• Задание:
Выведите без изменений фрагмент текста о гегемонах у Арриги, который начинается со слов, содержащих «По сути дела, Британия», и заканчивается словами «такой армии противостоять.».

• Текст страницы:
────────────────

Арриги полагает, что такой механизм, с одной стороны, возникал объективно, но с другой – мог оформиться окончательно лишь при помощи некоего гегемона, то есть государства, прокладывающего дорогу к новым правилам. Таким гегемоном стала в XVII веке Голландия. Во-первых, потому, что «по мере возрастания хаоса за время Тридцатилетней войны нити дипломатии связывались и распутывались в Гааге, а голландские предложения по общей реорганизации европейской системы правления находили все больше сторонников среди европейских правителей, пока, наконец, Испания не оказалась в полной изоляции». А, во-вторых, такое доминирование Голландии оказалось возможным не в силу случайности, а того, что эта страна стала экономическим лидером эпохи. Капиталисты из северных Нидерландов скопили большие капиталы благодаря успешной торговле на Балтике и в других морях, благодаря «обратному налогу» (проще говоря, грабежу), который гёзы взымали с Испании, а также благодаря «мобилизации и перекачиванию избыточного капитала со всей Европы на Амстердамскую биржу и в банковские институты, созданные голландцами для обслуживания биржи».
Голландия стала в концепции Арриги европейским гегемоном, хотя, думается, что этот популярный в марксизме термин не слишком удачен. При всем неоспоримом значении Голландии для формирования новой экономики и новой политики, многие, наверное, усомнились бы в «гегемонизме» страны, обладавшей все же меньшими ресурсами и значительно меньшей военной силой, чем Франция Людовика XIV. И неудивительно, что соседи (особенно, Франция) вскоре смогли поставить преграды на пути голландского «гегемонизма». Меркантилистская торговая политика ударила по доходам, которые голландские купцы извлекали какое-то время из сравнительно свободной торговли. А это ограничило как богатства маленькой европейской страны, так и ее влияние на межгосударственную систему. Все европейские государства стали учиться у голландцев и подражать им в экономике, закрывая одновременно им торговые пути с помощью таможенных пошлин.
Когда дело дошло до того, что голландцы перестали «заказывать музыку» в европейском «концерте», межгосударственная система вновь вошла в состояние хаоса, преодолеть который, по мнению Арриги, мог лишь новый гегемон. Им стала к XIX веку Великобритания. Созданная британцами система, которую можно назвать «фритредерским империализмом, была системой правления, одновременно продолжавшей и вытеснявшей Вестфальскую систему».
Великобритания стала доминирующей в экономике европейской державой благодаря промышленному перевороту и связанному с ним (а также с эксплуатацией колоний) быстрому развитию экономики и накоплению капитала.
По сути дела, Британия оказалась своеобразной всемирной мастерской, а Лондон постепенно сменил Амстердам в качестве мирового финансового центра. Для своего времени Британия, конечно, была больше похожа на гегемона, чем Голландия для своего. Но все равно, думается, анализ проблемы в подобных терминах не вполне корректен.
Многие историки, изучающие военное дело, скажут, конечно, о гегемонизме Франции во времена Наполеона, причем не только из-за личного влияния полководца и императора, а в первую очередь из-за того, что у него появилась армия совершенно нового типа, основанная на всенародном ополчении. Британии нужно было участвовать в международных альянсах для того, чтобы такой армии противостоять.

────────────────

• Записи:
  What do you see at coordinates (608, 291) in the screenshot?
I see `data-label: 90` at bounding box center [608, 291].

────────────────

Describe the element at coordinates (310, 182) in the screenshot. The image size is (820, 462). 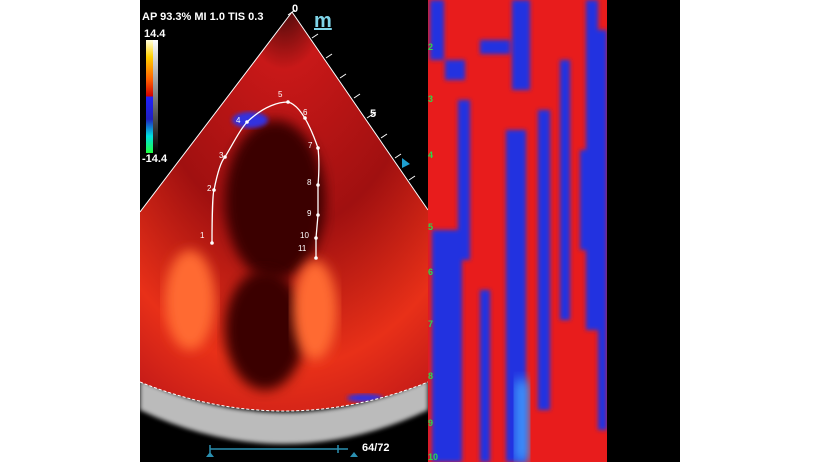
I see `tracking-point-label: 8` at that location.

────────────────

• Ответ:
По сути дела, Британия оказалась своеобразной всемирной мастерской, а Лондон постепенно сменил Амстердам в качестве мирового финансового центра. Для своего времени Британия, конечно, была больше похожа на гегемона, чем Голландия для своего. Но все равно, думается, анализ проблемы в подобных терминах не вполне корректен.
Многие историки, изучающие военное дело, скажут, конечно, о гегемонизме Франции во времена Наполеона, причем не только из-за личного влияния полководца и императора, а в первую очередь из-за того, что у него появилась армия совершенно нового типа, основанная на всенародном ополчении. Британии нужно было участвовать в международных альянсах для того, чтобы такой армии противостоять.